INSTRUCTIONS TO FOLLOW >> Only lines containing the string "left" belong in the answer; find them in the records and copy them.

==== MATERIAL TO PROCESS

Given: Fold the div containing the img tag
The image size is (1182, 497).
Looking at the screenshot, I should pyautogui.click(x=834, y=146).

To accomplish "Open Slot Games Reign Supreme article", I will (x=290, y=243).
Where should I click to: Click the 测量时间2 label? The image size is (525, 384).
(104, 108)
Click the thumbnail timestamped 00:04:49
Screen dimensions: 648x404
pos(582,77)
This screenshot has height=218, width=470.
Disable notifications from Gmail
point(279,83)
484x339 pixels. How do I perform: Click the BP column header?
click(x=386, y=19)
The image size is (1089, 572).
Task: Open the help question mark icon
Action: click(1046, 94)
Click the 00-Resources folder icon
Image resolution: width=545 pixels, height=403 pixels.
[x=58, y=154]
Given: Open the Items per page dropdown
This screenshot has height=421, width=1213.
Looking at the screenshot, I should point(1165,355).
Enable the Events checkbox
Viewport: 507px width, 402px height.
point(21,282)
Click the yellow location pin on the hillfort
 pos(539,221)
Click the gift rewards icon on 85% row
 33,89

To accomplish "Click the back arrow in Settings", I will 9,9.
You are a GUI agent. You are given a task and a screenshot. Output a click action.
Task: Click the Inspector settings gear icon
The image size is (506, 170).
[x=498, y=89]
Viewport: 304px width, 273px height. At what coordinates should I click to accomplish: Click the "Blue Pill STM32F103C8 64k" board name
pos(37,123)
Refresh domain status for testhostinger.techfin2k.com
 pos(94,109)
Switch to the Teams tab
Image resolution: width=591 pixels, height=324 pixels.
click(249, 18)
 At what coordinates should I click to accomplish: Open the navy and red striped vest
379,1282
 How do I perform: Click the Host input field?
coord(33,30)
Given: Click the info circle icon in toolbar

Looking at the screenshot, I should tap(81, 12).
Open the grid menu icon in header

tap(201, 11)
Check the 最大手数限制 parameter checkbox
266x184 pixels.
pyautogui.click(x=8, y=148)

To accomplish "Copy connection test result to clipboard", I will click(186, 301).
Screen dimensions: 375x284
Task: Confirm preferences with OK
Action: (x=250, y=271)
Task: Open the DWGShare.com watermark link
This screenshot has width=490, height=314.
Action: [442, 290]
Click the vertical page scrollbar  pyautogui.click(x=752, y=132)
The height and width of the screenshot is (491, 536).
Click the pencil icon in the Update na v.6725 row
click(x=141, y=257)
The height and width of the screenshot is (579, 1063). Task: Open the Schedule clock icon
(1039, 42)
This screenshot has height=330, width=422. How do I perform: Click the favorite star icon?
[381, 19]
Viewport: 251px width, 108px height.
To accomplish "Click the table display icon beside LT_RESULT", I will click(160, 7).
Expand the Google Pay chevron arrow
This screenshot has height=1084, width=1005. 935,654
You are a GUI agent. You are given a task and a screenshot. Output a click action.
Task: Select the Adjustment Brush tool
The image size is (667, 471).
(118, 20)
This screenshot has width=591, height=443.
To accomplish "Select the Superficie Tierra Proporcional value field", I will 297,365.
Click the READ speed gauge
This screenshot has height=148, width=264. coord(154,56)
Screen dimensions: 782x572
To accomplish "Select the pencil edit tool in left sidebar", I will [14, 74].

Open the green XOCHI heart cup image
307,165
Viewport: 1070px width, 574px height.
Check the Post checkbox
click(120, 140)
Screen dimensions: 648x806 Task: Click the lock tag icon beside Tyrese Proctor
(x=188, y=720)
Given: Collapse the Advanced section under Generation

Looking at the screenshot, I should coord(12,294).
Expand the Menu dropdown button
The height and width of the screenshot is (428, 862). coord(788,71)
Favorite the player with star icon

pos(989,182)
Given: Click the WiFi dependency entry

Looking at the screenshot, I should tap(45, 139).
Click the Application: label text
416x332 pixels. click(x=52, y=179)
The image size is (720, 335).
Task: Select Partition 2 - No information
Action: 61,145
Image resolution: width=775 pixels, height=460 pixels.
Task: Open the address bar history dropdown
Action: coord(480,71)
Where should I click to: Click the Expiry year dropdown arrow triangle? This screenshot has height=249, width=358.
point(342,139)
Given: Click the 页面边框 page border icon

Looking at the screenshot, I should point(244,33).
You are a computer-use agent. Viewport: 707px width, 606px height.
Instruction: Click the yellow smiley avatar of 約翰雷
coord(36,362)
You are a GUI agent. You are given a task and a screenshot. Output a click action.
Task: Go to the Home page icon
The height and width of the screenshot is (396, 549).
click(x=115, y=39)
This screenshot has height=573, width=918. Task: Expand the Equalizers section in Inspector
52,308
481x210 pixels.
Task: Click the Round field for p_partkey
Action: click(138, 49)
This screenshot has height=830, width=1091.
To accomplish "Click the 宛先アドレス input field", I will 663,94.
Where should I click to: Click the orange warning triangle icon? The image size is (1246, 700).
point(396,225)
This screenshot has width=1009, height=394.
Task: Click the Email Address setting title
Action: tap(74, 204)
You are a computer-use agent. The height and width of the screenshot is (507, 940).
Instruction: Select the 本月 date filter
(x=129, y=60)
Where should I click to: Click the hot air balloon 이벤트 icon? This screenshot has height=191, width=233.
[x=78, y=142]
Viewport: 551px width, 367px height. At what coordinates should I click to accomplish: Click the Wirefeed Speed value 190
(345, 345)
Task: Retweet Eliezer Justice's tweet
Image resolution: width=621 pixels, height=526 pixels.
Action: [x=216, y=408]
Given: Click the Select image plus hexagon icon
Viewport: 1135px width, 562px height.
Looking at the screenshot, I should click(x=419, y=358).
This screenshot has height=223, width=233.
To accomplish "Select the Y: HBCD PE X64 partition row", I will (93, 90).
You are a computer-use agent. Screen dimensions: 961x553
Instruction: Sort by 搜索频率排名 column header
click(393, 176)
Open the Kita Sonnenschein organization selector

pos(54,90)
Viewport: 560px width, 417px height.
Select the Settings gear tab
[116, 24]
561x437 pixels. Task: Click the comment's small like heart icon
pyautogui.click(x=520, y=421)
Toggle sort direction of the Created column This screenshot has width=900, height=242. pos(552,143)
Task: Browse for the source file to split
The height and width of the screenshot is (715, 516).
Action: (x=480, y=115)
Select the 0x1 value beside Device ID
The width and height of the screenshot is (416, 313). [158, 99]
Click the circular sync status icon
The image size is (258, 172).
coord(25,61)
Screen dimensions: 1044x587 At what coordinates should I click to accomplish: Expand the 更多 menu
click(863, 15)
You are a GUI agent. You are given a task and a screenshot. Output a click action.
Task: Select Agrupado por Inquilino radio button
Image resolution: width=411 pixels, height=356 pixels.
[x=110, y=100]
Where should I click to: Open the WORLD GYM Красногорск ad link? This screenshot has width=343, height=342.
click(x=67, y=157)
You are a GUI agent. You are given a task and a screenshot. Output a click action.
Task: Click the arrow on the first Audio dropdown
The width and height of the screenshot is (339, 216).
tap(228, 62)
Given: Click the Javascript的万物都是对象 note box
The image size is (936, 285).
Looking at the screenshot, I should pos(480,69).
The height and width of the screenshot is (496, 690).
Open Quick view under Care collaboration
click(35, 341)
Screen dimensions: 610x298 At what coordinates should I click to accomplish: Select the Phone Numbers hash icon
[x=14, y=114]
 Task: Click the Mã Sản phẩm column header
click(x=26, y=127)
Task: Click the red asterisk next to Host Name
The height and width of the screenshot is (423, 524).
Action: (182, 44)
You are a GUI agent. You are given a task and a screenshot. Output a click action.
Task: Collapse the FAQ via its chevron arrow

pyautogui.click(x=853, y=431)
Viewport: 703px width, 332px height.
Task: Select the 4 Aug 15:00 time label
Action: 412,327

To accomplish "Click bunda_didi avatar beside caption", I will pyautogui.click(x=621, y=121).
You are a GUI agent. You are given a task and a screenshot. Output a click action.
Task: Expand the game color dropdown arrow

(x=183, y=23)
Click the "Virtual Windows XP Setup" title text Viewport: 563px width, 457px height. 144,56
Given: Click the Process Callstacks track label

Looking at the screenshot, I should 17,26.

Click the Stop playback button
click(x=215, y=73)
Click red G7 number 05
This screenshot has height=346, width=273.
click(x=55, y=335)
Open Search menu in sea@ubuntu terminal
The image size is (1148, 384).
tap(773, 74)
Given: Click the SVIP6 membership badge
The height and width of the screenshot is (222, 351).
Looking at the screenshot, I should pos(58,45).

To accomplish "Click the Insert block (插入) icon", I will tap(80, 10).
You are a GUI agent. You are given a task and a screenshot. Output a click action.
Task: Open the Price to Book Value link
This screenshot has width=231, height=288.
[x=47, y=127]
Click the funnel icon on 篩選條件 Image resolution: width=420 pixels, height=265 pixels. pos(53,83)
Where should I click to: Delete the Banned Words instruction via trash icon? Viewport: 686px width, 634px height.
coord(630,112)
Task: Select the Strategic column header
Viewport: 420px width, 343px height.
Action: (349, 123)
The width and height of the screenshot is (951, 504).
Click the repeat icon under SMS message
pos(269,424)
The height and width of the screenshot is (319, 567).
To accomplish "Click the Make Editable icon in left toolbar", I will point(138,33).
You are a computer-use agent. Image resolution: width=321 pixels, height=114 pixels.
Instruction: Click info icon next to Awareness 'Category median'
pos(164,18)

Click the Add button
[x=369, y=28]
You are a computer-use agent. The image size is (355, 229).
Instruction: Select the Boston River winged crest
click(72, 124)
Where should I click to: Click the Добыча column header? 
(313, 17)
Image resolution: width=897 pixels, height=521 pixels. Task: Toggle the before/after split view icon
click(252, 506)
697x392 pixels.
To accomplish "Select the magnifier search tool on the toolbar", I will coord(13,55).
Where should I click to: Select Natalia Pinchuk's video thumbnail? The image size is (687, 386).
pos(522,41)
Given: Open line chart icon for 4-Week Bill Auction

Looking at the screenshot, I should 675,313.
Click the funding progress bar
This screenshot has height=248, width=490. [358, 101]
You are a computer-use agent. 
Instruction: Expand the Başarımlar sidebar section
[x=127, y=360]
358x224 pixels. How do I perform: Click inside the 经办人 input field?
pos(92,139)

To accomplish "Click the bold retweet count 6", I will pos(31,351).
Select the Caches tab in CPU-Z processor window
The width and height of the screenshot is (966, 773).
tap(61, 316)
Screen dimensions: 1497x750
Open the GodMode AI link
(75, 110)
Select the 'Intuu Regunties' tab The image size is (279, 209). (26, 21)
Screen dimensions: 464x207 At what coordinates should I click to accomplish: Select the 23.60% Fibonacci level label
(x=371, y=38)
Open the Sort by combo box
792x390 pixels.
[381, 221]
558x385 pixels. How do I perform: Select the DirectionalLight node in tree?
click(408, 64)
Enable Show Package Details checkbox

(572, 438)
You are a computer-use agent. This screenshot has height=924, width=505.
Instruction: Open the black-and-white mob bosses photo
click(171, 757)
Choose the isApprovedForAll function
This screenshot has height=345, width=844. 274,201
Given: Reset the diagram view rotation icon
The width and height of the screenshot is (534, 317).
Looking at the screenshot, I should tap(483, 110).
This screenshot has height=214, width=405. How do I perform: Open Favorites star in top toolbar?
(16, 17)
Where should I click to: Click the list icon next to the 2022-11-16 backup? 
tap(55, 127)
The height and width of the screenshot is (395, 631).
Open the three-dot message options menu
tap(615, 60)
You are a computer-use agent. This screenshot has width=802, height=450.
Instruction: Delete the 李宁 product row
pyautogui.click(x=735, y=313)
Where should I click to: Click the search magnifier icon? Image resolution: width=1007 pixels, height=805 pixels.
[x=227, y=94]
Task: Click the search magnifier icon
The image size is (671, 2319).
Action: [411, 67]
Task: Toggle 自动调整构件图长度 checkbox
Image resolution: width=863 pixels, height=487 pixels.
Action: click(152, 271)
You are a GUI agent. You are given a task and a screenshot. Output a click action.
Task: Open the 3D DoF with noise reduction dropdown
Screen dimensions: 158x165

========

YOUR SOLUTION >>
To accomplish "Select the pencil edit tool in left sidebar", I will [14, 74].
To accomplish "Click the Make Editable icon in left toolbar", I will point(138,33).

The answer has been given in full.